What mode are you in and what is the subject?


----------



## tirediron (Oct 31, 2016)

I prefer to use FEC if I'm using TTL flash since I know that will only affect the flash output and not the aperture, ISO, etc (depending on how the camera is configured).


----------



## OGsPhotography (Oct 31, 2016)

PS Your meter isnt telling you to change the shutter speed, its just indicating the exposure you have set.

 I dont have the 80 but I imagine the cameras are similar. 

Using a higher f# and decreasig ISO have the same effect as slowing shutter speed. EC does a similar function I believe but not sure on the mechanics if it.


----------



## TCampbell (Oct 31, 2016)

This would probably be easier to respond if there was a specific photo you could use as an example.

When you use a flash there are really two different exposures happening in just one shot.  That sounds confusing until you think about how the different light sources work.

Some of the "light" in your shot is coming from ambient sources that are providing a continuous source of light.  It could be sunlight or it could be electric lights, but they are always on at a steady light level.  

When you use a flash, you're adding in more light, but what's different about that light is that it's only a very brief burst of light and then it goes dark.  Suppose your flash is "lit" for only a about 1/1000ths of a second... but suppose you are taking a 1/100th second exposure duration.  That means the "flash" was on for only 10% of the time that the shutter was open... but the ambient lights were providing light for 100% of the time the shutter was open.  Controlling this ratio of flash vs. ambient light allows you to help balance out the lighting in the shot.

Light obeys a law in physics called the "inverse square" law... and I'll use a garden hose with a spray nozzle as an example.  Think of the spray nozzle as emitting "drops" of water.  If you hold the nozzle directly in front of your face and turn it on then nearly ALL of those drops will blast your face.  But if you stand 3 meters back from the spray nozzle, then "most" of the water will miss you and only "some" of the drops will hit your body.    The same is true of light... the farther away your light is from your subject, the more the light has a chance to spread out.  That means that the amount of light is distributed across a much wider area.  Suppose our original area was 1 meter wide by 1 meter tall (1 square meter) but we move the flash back so that it now illuminates an area that is about 2 meters wide by 2 meters tall (4 square meters).  While it is now lighting up 4x as much area... each 1 square meter is only getting 1/4 of the total light.

The "inverse square" law says that the intensity of light will drop off based on the "inverse of the square of the distances".      In other words if one object is 5' away from the flash and another object is 10' away from the flash then 5^2 = 25 and 100^2 = 100.  100 ÷ 25 = 4.  Take the inverse of 4... or 1/4th... and that means the subject 100' away will get exactly 1/4th of the light from the flash as the subject that was 5' away from the light.

This gives you some interesting capabilities once you understand how it works.
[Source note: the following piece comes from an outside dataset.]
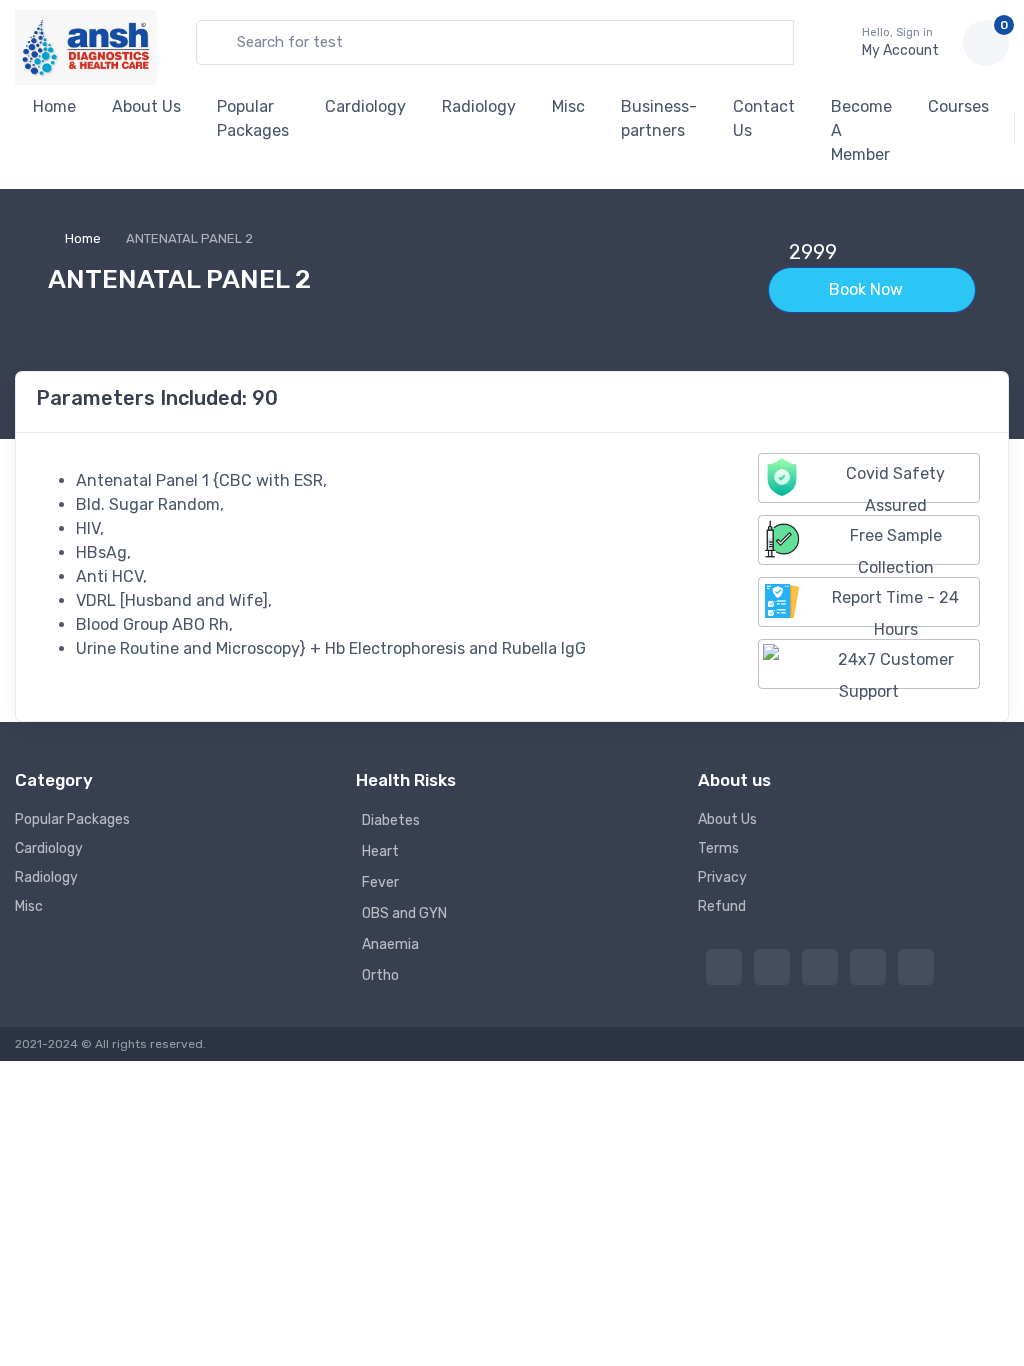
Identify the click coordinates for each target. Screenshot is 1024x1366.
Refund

You can control what percentage of light is contributed by the flash by adjusting the power output of the flash (and flash exposure compensation or "FEC" does this).  You can also control the intensity of flash by varying how close your flash is to your subject.    You can boost ambient light by increasing the amount of time that the shutter is open (and that will have no effect on the light from the flash.)

Obviously there are limits to how large or how small the aperture opening in your lens can be (depending on the lens).   There are some practical limits to shutter speed as well because the camera has a maximum flash-sync speed (for your 80D that's 1/250th second... you should never use a shorter exposure time unless you are using flashes that support the "high speed sync" feature and have enough power.)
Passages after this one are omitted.